Text under study:
++++++++++++++++++++
ATHENS — Mary Webb was offered admission to Auburn University and the University of Florida, but she always knew she likely would attend neither.
To her way of thinking, it was the University of Georgia or nothing. And she never wavered, not through a brain cancer diagnosis and not through treatment.
This Saturday, 18-year-old Webb will attend her first game as a UGA freshman. That in itself would be memorable. But it will be even more so when she looks around the stadium and sees a T-shirt she designed being sold to raise funds for Children’s Healthcare of Atlanta.
Webb, who grew up near Athens and has attended Bulldogs football games all her life, is one of two former Children’s Healthcare of Atlanta cancer patients selected to create designs for the Aflac Kickoff game between Georgia and Clemson. Webb’s creation features the mascot Hairy Dawg. Keren Clay, 16, of Atlanta, designed the Clemson T-shirt, which has a drawing of the Tiger mascot wearing a shirt with a childhood cancer ribbon.
“This is not just a game for me,” Webb said. “It is so much more than that.”
Webb has always loved music, art and Georgia football. She has plenty of family members who attended UGA, including an older brother, and her parents are longtime season ticket holders for football games.
In the fall of 2020, while she was a student at North Oconee High, Webb started having difficulty remembering things. Classwork that typically was easy became more difficult to complete. Then she lost all vision in her left eye.
“I’m sure my teachers were thinking, ‘What is wrong with this girl?’” Webb said.
Doctors found two tumors on Webb’s brain, one pushing on an optic nerve and the other on her pituitary gland. She started treatment the same day as her diagnosis and would go on to endure six rounds of chemotherapy and 30 radiation treatments.
“Every weekday, for six straight weeks, we had to drive to Atlanta and back,” Webb said.
Webb laughs when thinking back to those long days in the hospital, saying she “talked the ear off all of the nurses.”
Kery Webb said her daughter has always been an upbeat child. Mary is enthusiastic when she speaks, frequently describes people or situations as “awesome,” and uses a lot of exclamation marks when she texts. Her positive spirit kept her “moving forward,” Kery Webb said, adding, “She’s been like that — happy, happy, happy — since she was an infant.”
++++++++++++++++++++
Exercise 1: Decide whether each statement agrees with the article about Mary Webb. Answer yes or no, and quote the deciding words. (a) Webb designed the Clemson T-shirt. (b) Webb went through six rounds of chemotherapy. (c) Webb lost all vision in her right eye.
Exercise 2: Carry the article about Mary Webb forward past its final paragraph.
++++++++++++++++++++
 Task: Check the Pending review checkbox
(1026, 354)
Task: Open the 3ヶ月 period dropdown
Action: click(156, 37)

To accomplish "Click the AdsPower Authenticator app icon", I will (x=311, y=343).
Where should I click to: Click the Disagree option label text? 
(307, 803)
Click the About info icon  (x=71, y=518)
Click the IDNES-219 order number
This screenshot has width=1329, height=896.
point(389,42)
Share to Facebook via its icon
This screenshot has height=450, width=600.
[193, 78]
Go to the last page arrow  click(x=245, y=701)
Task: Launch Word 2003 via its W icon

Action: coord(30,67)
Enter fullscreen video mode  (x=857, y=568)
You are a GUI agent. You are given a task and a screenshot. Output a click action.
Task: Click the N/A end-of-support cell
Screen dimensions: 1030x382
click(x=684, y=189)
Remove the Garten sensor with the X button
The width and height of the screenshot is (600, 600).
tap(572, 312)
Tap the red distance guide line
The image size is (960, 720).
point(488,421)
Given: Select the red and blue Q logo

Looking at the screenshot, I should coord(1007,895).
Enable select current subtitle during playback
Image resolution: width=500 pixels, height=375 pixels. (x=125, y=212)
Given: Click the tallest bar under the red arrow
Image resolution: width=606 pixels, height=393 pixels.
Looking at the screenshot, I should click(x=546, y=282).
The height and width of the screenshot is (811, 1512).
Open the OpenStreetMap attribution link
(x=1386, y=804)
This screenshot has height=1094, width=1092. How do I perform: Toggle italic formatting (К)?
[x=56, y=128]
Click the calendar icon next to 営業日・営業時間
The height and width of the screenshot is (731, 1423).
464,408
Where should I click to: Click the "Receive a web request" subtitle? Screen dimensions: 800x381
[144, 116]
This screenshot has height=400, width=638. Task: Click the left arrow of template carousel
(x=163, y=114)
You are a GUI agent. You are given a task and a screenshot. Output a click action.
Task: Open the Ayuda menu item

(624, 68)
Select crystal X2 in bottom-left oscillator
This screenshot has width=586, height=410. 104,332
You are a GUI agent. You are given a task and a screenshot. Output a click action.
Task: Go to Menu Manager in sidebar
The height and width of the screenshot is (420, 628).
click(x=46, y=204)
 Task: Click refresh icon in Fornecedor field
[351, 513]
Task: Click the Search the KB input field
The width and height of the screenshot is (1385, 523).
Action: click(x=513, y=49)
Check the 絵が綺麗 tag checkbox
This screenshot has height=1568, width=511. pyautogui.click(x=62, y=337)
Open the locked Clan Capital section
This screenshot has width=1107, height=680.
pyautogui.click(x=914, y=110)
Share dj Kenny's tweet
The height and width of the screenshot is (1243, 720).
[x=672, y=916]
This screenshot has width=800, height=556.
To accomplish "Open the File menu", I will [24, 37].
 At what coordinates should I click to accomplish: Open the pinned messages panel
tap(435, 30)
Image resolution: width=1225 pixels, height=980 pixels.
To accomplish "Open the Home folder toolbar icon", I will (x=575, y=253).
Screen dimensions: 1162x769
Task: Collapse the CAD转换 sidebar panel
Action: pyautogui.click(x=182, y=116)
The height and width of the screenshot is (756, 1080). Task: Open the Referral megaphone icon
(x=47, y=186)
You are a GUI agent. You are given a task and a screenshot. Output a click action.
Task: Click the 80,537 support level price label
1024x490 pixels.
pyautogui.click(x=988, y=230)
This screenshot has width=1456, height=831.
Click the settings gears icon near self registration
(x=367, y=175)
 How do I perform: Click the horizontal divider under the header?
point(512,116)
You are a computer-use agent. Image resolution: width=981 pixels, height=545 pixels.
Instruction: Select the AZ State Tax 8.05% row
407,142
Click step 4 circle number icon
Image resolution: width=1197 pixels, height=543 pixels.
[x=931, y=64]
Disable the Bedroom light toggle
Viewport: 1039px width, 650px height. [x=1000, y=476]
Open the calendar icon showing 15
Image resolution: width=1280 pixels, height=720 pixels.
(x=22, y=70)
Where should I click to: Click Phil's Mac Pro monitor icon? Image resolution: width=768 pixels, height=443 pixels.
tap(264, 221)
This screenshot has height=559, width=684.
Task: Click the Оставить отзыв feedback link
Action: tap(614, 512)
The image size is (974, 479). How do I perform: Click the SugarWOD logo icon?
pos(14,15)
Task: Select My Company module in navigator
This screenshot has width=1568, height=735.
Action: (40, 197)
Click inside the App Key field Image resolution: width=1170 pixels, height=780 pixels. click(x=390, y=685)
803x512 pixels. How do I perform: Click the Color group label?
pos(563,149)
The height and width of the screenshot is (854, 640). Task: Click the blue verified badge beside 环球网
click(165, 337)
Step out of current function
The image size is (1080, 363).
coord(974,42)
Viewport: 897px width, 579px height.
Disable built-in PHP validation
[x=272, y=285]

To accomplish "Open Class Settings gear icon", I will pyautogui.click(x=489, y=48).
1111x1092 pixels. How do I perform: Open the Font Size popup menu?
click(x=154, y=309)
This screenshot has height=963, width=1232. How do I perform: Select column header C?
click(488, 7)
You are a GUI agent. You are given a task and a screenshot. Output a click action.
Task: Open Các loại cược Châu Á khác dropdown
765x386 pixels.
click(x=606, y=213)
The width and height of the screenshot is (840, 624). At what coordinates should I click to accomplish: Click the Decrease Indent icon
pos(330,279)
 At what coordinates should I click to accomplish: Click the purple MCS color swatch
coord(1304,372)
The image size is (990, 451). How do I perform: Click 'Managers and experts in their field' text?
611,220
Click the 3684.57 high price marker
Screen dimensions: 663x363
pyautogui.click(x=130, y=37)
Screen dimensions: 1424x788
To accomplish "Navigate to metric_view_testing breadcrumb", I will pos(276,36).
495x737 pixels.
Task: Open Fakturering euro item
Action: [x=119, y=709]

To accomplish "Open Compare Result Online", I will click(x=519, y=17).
++++++++++++++++++++
Written answer 1:
(a) No: "Keren Clay, 16, of Atlanta, designed the Clemson T-shirt"
(b) Yes: "six rounds of chemotherapy and 30 radiation treatments"
(c) No: "Then she lost all vision in her left eye."

Written answer 2:
For three years now, the teen has been cancer free.
She plans to double major in music percussion performance and public relations at UGA. She imagines one day she’ll play in a symphony and intends to always work with Children’s Healthcare in some capacity.
The proceeds raised from her T-shirt will be used to fight childhood cancer.
“I’m just so honored,” Webb said, “to help in any way I can.”
It’s not the first time a piece of her art has been chosen for a cause. NASCAR driver Chase Elliott, a Georgia native with a charitable foundation that often works with Children’s Healthcare, featured Webb’s work on his car during a 2021 playoff race. The teenager and her family were Elliott’s guests at the track and later attended a Braves game with him.
“I felt so loved and so special,” Webb said. “Now I’m trying to do the same for others.”
The Peach Bowl, which runs the Kickoff Game, has long-standing ties with Children’s Healthcare. Players and coaches visit patients before the bowl game. But those ties became more personal when the 6-year-old daughter of Peach Bowl Vice President of Sales Benji Hollis was diagnosed with leukemia. Anna Charles Hollis died in 2018. The Peach Bowl LegACy Fund was created in 2019 with a $20 million donation to the medical facility to fight childhood cancer.
For this Saturday’s game, the Peach Bowl and Aflac, the Columbus-based provider of supplemental insurance, are each donating $100,000 to the LegACy Fund, and all proceeds from a raffle and the T-shirt sales will go to Children’s Healthcare.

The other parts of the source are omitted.